The challenges of becoming a vegetarian in a meat-filled world

By: Tanya Kewalramani ’14

The smell of the cheeseburger was driving me crazy. I looked at my grilled cheese sandwich and gave it to my friend. I was craving meat so badly. All I wanted was a steak, a cheeseburger or a crispy chicken wrap. Orange chicken, grilled shrimp, chicken curry and so many of my favorite non-vegetarian dishes were off limits to me. In an effort to have stronger willpower and become healthier I recently decided to become a vegetarian, and it’s been a challenge. The benefits are plenty, no doubt. I’ve seen a change in myself and I am proud, but it’s only the beginning.

A month ago, my twelve year old cousin announced that she had been a vegetarian for six months already. One of her teachers had shown her a video at school that really rattled her. She announced that she was going to be a vegetarian for a year and it really inspired me. This summer, when we went on a family vacation to Africa, not once did she touch meat. It was truly amazing. We were surrounded by such amazing food, and even if the vegetarian food was terrible, she ate it without complaining for even a second.

When I went back to Dubai, I thought it through and went for it. I decided to start when I landed in the U.S. There was no way I was going to miss out on all the delicious shawarmas and shrimp biryani. I ate like there was no tomorrow, until I reached the US. I was mentally prepared, or at least I thought. I love my food, especially seafood.

One of my friends came to pick me up at the airport, and took me to McDonalds because he was starving. The smell inside was just painful. I meekly ate my french fries and drank some soda while he chowed down three cheeseburgers. That’s when I almost gave up. I sipped my soda fiercely, in an effort to distract myself.
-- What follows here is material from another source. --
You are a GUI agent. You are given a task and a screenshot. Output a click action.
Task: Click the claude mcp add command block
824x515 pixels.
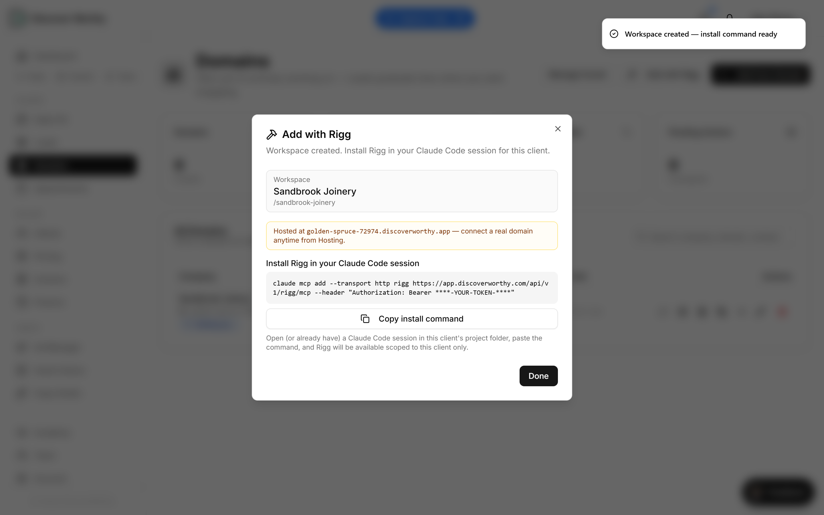pyautogui.click(x=412, y=288)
It helped, no doubt, but my hunger had not disappeared.

I calmed myself down, and enjoyed the ride back to Hartford but the challenge presented itself again when I met all my friends later that night back at Trinity. They wanted to go off campus and go to Trinity restaurant. I ate my butternut squash ravioli in silence, and no matter how delicious it was, it simply did not fill me up. It took me a week to find good vegetarian food at Trinity that would fill me up and satisfy me as well.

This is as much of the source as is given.